Janet Alaso told the meeting that after KOPIA’s intervention, her citrus trees have recovered so well that they are able to yield as much as three bags each per season.
“Before, buyers would give us any price because our fruits were diseased. Now we dictate the price of our citrus,” Alaso proudly said.
Alaso’s tale of a remarkable change in fortunes was shared by her colleagues who united under the Teso Tropical Fruit Cooperative Union (TEFCU) Ltd.
Although KOPIA has demonstrated the ways of combating some of the diseases affecting citrus, it is clear other players especially the government and the farmers have a bigger task at the moment to scale up the interventions to reach all citrus farmers in the sub-region.
Although the interventions by KOPIA offer hope and wisdom to farmers on addressing the pervasive diseases, they are no where near solving the multitudes of challenges facing citrus farmers in the country.

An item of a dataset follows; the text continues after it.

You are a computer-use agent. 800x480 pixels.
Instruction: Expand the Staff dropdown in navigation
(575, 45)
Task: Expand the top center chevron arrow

As Faucet Ekipu, a member of TEFCU noted, citrus production is further hampered by lack of water for irrigation, lack of motorised pumps to be able to spray big trees and disease-free planting materials.
These will have to be addressed sooner rather than later if the fruit processing plant that has been set up in Soroti has any chances of operating sustainably. Built with a US$7.4m grant by the government of Korea under its Korea International Aid Agency (KOICA), the fruit processing plant will require substantial amounts of raw fruits to be able to meet the 120 metric tons of processed fruits.
As President Museveni observed at the launch of the factory in September 2014, the region’s estimated 7 million citrus trees, when at peak production, can only meet a quarter of the plant’s capacity.